Souffrance : C’est vrai. C’est aussi attendre l’envie, attendre le retour de l’envie. À un moment donné, tu attends et tout d’un coup, tu te mets à rapper tout seul. [S’adressant à TonyToxik] Ou tout d’un coup, tu entends un son, peut-être toi, tu vas faire un beat tout seul sans t’en rendre compte.

TonyToxik : Ou j’entends quelque chose qui me donne envie de faire ça. Après, des fois, attention, parce que ça peut durer longtemps cette histoire. [Rire] Il faut provoquer le retour.

Souffrance : C’est attendre le retour de l’envie. Et une fois que l’envie arrive toute seule, tu dis: « OK, là, c’est bon, je peux reprendre. J’ai passé le truc. »
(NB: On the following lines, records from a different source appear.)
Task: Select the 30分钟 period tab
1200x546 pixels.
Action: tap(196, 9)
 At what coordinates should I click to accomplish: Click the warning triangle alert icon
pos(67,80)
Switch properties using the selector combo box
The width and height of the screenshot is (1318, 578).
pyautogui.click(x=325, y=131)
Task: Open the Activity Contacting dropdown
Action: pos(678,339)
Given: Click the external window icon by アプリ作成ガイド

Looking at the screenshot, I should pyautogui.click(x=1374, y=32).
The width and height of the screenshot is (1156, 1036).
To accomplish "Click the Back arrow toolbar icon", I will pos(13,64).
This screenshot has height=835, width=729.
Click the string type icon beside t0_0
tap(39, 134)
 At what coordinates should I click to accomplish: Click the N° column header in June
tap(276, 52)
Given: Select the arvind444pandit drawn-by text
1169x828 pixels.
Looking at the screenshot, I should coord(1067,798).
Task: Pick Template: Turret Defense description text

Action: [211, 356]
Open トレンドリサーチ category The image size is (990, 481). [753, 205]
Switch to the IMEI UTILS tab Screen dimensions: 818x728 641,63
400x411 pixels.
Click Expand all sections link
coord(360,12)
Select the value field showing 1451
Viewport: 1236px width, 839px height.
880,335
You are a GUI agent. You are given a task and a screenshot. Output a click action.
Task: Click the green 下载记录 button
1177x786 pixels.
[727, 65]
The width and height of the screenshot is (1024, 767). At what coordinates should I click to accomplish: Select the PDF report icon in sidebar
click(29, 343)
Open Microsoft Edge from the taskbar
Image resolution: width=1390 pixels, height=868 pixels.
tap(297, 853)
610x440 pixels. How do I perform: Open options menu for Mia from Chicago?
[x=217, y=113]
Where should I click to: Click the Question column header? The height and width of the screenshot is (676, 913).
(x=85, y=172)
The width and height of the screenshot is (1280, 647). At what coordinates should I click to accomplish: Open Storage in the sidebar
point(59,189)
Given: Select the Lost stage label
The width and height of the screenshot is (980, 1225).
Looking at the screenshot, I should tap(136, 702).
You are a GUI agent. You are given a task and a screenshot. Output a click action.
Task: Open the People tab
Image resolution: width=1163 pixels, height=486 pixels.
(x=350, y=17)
Abcdr du Son : Tu as pas mal tourné ces trois dernières années, notamment depuis Tour de magie. Ce qui va être intéressant, c’est aussi comment tu vas aborder ces nouveaux morceaux en live, notamment avec l’Olympia qui se profile en mai prochain. Est-ce que ça a d’ailleurs pu avoir une incidence sur la création de ces nouveaux titres ?

Souffrance : C’est sûr que la scène, étant donné qu’on en fait énormément, forcément inconsciemment, ça touche ton écriture. C’est-à-dire que maintenant, quand tu écris, tu sais que va falloir que tu assumes ton texte sur scène. Donc, tes souffles et tout ça, tu y penses forcément. Mais par contre, je ne m’attends à rien par rapport aux morceaux que j’ai fait. Je ne sais pas du tout ce qu’ils vaudront sur scène. Et à un moment donné, même, je me suis dit: « que je vais « Miroir déformant », « Puissance en bars », le mec qui est venu pour « Simba », comment il le prend ? » [Rires] Est-ce que je ne vais pas me retrouver face à des gens comme ça ?

TonyToxik : Ce qui est chiant avec les concerts aussi, c’est que tu crois des fois que des morceaux vont fonctionner sur scène et c’est tout l’inverse. Tu vois, par exemple, pour moi, « Hall 26 », c’était un turn up… et pas du tout.

Souffrance : Après, concernant l’Olympia, je n’y défendrai pas que cet album en particulier. Pour moi, l’Olympia, c’est une carrière que tu défends. C’est un répertoire. L’Olympia, tu finis le premier niveau du jeu. C’est la dernière des petites salles, c’est une salle légendaire. Et après l’Olympia, tu passes à un autre step qui est les Zénith. L’Olympia, c’est vraiment un point d’orgue dans une carrière, je trouve. C’est un moment super important et aussi aux yeux de ton entourage. C’est-à-dire, tu fais La Cigale, c’est énorme déjà, mais quand tu dis à ton entourage : « Je fais l’Olympia », tout d’un coup, des gens comprennent maintenant que c’est sérieux quand même. L’Olympia, ça choque. Donc ça va être plus la défense de mon répertoire, même si bien sûr on mettra HIVER AUTOMNE en avant vu que c’est le dernier projet.